## start Source records

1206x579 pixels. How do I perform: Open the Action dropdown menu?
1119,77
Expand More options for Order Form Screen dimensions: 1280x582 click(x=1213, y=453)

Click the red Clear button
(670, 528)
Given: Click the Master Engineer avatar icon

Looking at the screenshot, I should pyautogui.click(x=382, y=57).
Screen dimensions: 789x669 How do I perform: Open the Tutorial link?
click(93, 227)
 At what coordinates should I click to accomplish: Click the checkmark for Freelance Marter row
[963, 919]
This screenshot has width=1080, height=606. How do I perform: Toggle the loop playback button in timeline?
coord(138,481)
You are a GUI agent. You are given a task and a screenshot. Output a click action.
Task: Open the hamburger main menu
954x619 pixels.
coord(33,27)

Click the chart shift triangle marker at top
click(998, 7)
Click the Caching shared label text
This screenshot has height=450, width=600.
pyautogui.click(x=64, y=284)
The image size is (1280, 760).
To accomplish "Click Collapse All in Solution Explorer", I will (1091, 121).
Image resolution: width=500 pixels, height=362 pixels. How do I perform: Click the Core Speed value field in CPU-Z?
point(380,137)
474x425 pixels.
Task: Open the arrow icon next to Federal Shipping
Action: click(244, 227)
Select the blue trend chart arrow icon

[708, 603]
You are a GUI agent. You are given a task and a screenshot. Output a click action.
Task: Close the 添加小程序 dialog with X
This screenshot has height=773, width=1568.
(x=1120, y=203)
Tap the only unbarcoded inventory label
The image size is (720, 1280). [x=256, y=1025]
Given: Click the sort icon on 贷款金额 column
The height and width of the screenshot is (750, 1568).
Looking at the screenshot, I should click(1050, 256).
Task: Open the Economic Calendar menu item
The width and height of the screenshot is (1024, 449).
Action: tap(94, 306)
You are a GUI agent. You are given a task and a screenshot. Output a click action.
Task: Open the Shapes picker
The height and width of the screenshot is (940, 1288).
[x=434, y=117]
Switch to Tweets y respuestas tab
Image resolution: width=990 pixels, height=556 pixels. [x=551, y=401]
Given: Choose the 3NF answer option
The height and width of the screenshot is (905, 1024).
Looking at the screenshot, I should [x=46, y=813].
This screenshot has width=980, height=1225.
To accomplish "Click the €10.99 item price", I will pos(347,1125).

## end Source records

- Exercise objective
Give back the records from the line with "Switch to Tweets y respuestas tab" up to and including the line with "Looking at the screenshot, I should [x=46, y=813].", swapping "answer option" for "radio button" and leaving everything else unchanged. Return only those lines.

- Solution for this task
Switch to Tweets y respuestas tab
Image resolution: width=990 pixels, height=556 pixels. [x=551, y=401]
Given: Choose the 3NF radio button
The height and width of the screenshot is (905, 1024).
Looking at the screenshot, I should [x=46, y=813].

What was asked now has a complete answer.